*** Opening DOCUMENT EXCERPT ***

Olivia Newton-John had dismissed the back pain caused by her cancer as just a sign of ageing, the Aussie singer has told Karl Stefanovic.
In an interview with the TV host screened by Channel Nine’s 60 Minutes on Sunday night, Newton-John said she was “used to just grimacing and working through it”, until the pain in her lower back because so bad that she had a scan of the area, which revealed a tumour in her sacrum.
Although she said that learning that she had cancer again, 20 years after first beating the disease, was “scary”, Newton-John was philosophical about her latest battle.
“I’ve had, and am having, an amazing life. So, I have no complaints, I really don’t,” she said. “Everyone goes through something, you know. We all have something we need to go through in life and this has been my challenge.”
The beloved singer has since been coing through both conventional and alternative treatments, and revealed that her husband John Easterling was growing the marijuana that she was using to treat the pain and inflammation caused by cancer.
And she said that the role of positive thinking was so important to her recovery that she had never asked her doctors about her long-term prognosis.
“You can read statistics and statistics will say so many years,” Newton-John explained. “[But] I don’t believe in that and I don’t read into that. I’m just going to be healthy, and I’m going to work towards being healthy.”
She said she could currently walk, but not long distances, so was working toward being able to walk on the beach again, and to play tennis.
“There have been a lot of women who have had recurrences [of breast cancer] and continued on with their lives to be old ladies and that’s my vision,” the singer said.

*** Closing DOCUMENT EXCERPT ***

◆ WHAT TO PRODUCE:
Answer these from the article about Olivia Newton-John:
(a) What did the scan of her lower back reveal?
(b) What had she never asked her doctors about?
(c) Besides walking on the beach, what does she want to be able to do again?

*** Opening AVAILABLE DATA ***

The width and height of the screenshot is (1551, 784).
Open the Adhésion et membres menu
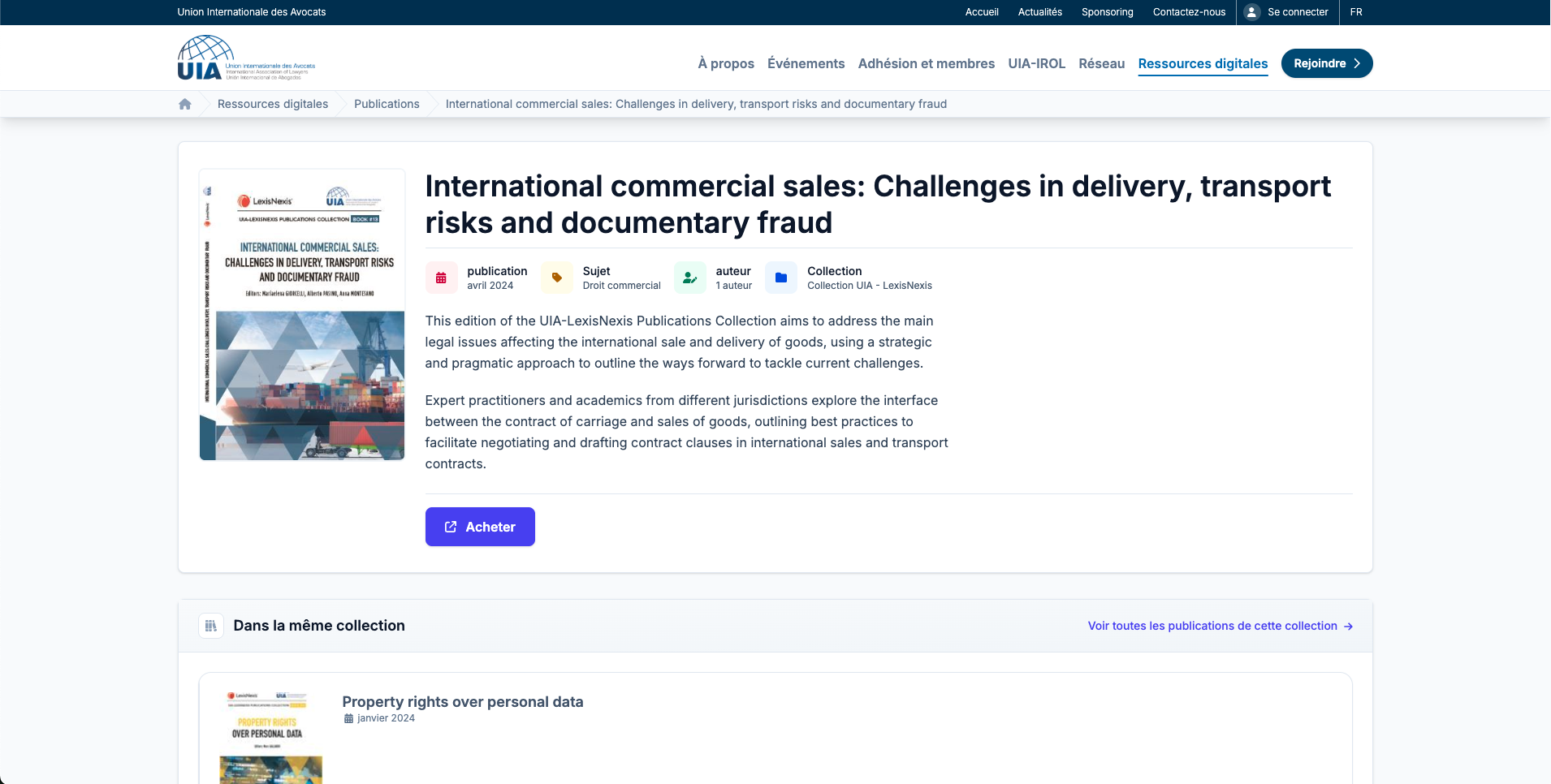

*** Closing AVAILABLE DATA ***

◆ THE COMPLETED TASK:
(a) A tumour in her sacrum.
(b) Her long-term prognosis.
(c) Play tennis.